What follows is a block of records; restate each one word for word.

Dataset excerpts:
------

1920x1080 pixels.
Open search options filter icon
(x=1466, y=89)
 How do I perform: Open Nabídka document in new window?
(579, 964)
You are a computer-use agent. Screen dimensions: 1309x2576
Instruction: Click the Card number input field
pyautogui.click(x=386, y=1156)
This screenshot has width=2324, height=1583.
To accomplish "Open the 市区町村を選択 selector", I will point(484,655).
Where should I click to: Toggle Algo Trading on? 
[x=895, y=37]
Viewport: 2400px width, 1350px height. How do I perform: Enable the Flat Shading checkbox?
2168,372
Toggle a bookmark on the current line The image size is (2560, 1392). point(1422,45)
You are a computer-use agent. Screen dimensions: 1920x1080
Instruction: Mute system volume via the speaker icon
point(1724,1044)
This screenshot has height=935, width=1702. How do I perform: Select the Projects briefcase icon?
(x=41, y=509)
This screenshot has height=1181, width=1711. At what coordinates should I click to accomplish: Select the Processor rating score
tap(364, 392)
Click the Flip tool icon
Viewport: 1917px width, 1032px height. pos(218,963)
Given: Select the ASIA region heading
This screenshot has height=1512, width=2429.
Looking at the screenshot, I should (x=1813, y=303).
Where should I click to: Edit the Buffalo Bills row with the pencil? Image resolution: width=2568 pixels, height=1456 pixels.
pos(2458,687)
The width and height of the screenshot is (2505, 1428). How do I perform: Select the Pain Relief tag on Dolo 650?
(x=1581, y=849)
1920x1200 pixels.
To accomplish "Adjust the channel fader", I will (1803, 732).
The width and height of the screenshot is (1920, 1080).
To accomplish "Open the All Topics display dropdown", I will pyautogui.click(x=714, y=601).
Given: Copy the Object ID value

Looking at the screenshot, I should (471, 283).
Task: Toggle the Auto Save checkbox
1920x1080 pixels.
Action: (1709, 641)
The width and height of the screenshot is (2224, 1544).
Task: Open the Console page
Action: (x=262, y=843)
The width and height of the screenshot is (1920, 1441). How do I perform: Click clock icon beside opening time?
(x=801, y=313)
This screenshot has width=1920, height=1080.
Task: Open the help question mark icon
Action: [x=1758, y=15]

------

Answer box =>
1920x1080 pixels.
Open search options filter icon
(x=1466, y=89)
 How do I perform: Open Nabídka document in new window?
(579, 964)
You are a computer-use agent. Screen dimensions: 1309x2576
Instruction: Click the Card number input field
pyautogui.click(x=386, y=1156)
This screenshot has width=2324, height=1583.
To accomplish "Open the 市区町村を選択 selector", I will point(484,655).
Where should I click to: Toggle Algo Trading on? 
[x=895, y=37]
Viewport: 2400px width, 1350px height. How do I perform: Enable the Flat Shading checkbox?
2168,372
Toggle a bookmark on the current line The image size is (2560, 1392). point(1422,45)
You are a computer-use agent. Screen dimensions: 1920x1080
Instruction: Mute system volume via the speaker icon
point(1724,1044)
This screenshot has height=935, width=1702. How do I perform: Select the Projects briefcase icon?
(x=41, y=509)
This screenshot has height=1181, width=1711. At what coordinates should I click to accomplish: Select the Processor rating score
tap(364, 392)
Click the Flip tool icon
Viewport: 1917px width, 1032px height. pos(218,963)
Given: Select the ASIA region heading
This screenshot has height=1512, width=2429.
Looking at the screenshot, I should (x=1813, y=303).
Where should I click to: Edit the Buffalo Bills row with the pencil? Image resolution: width=2568 pixels, height=1456 pixels.
pos(2458,687)
The width and height of the screenshot is (2505, 1428). How do I perform: Select the Pain Relief tag on Dolo 650?
(x=1581, y=849)
1920x1200 pixels.
To accomplish "Adjust the channel fader", I will (1803, 732).
The width and height of the screenshot is (1920, 1080).
To accomplish "Open the All Topics display dropdown", I will pyautogui.click(x=714, y=601).
Given: Copy the Object ID value

Looking at the screenshot, I should (471, 283).
Task: Toggle the Auto Save checkbox
1920x1080 pixels.
Action: (1709, 641)
The width and height of the screenshot is (2224, 1544).
Task: Open the Console page
Action: (x=262, y=843)
The width and height of the screenshot is (1920, 1441). How do I perform: Click clock icon beside opening time?
(x=801, y=313)
This screenshot has width=1920, height=1080.
Task: Open the help question mark icon
Action: [x=1758, y=15]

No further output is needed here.